━━━━━ Data in this exercise

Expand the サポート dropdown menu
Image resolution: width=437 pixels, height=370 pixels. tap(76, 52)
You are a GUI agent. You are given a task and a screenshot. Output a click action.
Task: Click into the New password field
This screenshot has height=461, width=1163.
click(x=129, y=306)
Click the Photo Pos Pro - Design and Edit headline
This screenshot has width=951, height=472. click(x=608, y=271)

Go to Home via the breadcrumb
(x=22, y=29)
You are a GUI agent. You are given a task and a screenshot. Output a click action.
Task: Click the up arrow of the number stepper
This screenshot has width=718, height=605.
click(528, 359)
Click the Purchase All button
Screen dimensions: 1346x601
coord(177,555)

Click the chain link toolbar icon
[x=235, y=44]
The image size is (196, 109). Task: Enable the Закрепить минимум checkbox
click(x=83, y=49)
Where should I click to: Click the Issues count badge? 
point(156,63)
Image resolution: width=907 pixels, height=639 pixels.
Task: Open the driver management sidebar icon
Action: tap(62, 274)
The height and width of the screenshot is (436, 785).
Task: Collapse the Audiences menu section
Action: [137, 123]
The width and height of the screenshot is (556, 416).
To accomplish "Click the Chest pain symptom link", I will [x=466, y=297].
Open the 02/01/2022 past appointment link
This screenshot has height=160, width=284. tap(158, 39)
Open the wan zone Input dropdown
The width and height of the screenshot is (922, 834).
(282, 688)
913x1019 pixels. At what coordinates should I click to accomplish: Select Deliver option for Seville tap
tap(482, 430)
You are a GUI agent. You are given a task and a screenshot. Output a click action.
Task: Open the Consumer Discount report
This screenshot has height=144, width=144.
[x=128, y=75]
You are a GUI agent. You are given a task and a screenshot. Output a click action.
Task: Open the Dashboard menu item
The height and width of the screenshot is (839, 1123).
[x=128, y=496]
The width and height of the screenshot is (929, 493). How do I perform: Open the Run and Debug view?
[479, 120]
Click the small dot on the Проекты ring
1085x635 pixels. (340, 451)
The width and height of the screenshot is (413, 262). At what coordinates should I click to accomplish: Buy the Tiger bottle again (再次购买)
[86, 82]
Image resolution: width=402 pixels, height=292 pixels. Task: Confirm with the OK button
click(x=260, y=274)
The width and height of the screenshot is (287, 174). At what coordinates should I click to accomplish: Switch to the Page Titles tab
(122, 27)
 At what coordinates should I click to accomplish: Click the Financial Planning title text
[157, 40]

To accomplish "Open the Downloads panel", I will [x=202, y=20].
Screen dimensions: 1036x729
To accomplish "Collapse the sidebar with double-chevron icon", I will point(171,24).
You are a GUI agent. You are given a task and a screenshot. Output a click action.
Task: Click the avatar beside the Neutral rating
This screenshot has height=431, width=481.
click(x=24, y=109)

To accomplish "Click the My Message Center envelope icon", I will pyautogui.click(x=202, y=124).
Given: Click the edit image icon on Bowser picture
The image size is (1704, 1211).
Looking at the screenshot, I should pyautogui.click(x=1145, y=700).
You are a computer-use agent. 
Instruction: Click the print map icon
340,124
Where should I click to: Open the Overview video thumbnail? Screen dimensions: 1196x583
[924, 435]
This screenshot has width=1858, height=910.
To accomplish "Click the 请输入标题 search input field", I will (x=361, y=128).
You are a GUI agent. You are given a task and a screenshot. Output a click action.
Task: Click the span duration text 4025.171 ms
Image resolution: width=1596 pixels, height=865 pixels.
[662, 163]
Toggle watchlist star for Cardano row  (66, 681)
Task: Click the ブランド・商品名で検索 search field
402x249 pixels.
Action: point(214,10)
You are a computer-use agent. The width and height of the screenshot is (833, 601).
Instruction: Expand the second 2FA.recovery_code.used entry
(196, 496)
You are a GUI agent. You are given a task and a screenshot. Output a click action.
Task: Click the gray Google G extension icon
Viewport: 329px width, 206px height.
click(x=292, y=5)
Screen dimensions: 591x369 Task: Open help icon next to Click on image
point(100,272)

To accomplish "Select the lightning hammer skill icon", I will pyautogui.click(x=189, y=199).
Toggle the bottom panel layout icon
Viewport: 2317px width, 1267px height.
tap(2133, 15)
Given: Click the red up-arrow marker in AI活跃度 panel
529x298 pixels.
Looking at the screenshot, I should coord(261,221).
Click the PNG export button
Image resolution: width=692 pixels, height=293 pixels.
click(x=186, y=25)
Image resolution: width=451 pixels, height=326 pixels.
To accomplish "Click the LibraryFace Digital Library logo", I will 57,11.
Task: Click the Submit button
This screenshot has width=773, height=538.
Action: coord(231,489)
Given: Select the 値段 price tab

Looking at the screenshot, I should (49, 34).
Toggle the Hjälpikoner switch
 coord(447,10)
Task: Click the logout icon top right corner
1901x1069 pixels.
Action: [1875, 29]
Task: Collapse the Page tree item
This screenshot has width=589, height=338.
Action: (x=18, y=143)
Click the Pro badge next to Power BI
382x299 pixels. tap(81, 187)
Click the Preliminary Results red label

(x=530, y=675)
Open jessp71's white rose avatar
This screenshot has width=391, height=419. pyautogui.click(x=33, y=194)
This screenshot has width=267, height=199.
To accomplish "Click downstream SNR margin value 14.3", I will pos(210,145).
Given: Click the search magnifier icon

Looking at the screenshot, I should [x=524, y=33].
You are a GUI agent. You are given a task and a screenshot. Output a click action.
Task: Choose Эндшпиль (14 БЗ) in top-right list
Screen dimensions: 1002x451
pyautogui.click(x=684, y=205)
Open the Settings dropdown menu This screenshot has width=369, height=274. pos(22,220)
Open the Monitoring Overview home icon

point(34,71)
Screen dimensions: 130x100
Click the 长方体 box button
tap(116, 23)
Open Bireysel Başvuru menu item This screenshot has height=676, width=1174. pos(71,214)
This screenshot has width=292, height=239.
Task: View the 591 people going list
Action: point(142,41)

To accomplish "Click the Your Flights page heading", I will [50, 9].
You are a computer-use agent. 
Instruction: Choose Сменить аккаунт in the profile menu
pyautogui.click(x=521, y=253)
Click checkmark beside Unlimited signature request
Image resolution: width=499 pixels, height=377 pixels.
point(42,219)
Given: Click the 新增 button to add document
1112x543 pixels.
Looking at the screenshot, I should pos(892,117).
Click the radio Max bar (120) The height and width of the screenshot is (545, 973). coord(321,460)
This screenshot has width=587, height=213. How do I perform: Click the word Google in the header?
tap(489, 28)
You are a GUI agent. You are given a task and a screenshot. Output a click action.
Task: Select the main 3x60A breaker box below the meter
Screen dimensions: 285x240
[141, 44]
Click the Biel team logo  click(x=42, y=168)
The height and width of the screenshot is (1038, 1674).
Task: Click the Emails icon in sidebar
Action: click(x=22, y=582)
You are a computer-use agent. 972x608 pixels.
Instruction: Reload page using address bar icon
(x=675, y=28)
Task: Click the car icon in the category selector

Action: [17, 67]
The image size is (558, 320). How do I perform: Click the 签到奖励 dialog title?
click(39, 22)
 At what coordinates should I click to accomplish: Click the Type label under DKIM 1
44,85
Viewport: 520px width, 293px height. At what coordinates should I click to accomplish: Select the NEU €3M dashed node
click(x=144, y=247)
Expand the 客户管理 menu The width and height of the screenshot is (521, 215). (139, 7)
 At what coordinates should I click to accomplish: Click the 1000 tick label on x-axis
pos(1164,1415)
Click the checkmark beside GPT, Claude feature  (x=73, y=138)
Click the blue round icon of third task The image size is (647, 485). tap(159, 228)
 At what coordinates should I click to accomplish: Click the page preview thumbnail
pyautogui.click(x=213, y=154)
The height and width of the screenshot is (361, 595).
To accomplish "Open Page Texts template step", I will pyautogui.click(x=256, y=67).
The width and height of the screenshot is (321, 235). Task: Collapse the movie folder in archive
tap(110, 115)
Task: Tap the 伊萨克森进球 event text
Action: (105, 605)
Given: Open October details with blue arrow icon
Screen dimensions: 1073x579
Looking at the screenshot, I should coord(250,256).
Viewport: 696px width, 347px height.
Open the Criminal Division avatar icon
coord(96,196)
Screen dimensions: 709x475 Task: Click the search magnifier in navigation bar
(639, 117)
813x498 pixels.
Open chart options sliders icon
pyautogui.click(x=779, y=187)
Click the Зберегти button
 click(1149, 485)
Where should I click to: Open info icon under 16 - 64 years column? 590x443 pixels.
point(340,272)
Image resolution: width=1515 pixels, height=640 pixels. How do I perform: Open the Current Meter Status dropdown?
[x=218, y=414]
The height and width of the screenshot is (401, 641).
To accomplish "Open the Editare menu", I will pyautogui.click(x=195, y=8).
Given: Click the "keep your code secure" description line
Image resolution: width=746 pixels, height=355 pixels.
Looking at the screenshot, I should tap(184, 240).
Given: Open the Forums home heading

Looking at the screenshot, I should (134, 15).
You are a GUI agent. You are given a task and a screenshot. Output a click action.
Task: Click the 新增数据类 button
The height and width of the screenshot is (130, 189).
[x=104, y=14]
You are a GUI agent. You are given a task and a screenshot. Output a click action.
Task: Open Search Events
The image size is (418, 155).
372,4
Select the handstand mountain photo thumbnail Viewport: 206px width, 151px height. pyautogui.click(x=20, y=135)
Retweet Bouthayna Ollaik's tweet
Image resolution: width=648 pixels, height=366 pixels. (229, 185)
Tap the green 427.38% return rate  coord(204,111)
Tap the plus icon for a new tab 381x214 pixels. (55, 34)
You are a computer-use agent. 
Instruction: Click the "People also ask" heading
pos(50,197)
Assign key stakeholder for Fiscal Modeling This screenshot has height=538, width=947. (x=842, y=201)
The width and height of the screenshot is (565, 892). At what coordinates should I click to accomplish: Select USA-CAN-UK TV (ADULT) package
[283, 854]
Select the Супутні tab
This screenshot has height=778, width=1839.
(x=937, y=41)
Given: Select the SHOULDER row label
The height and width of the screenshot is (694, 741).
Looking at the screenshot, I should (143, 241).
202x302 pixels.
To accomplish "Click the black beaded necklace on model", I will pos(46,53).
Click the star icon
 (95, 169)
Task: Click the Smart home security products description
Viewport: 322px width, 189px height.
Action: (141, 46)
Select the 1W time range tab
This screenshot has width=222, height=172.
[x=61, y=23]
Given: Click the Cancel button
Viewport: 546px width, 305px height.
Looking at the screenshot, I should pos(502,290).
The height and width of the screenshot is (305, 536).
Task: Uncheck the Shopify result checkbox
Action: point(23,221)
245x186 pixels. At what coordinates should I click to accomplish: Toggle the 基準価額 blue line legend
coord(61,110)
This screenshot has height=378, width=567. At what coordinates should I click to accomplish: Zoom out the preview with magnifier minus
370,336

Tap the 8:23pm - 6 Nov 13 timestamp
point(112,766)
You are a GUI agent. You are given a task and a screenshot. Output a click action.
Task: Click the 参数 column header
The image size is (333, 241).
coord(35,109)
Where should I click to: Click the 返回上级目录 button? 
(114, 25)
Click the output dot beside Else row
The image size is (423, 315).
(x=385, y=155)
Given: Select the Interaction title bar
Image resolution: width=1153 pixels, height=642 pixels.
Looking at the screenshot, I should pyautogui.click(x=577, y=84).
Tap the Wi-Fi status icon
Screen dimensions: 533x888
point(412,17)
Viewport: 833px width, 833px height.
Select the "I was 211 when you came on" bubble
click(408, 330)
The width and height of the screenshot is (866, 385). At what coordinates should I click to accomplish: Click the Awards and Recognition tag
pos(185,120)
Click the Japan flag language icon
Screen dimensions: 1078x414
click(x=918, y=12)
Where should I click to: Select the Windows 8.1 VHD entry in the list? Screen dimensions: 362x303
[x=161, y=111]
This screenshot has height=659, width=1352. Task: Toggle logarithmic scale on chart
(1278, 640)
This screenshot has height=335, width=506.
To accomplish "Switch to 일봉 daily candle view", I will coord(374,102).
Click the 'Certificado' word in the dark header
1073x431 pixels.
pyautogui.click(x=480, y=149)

━━━━━━━━━━

Show me all lines in the records that contain "description".

- **Exercise answer**
Given: Click the "keep your code secure" description line
Task: Click the Smart home security products description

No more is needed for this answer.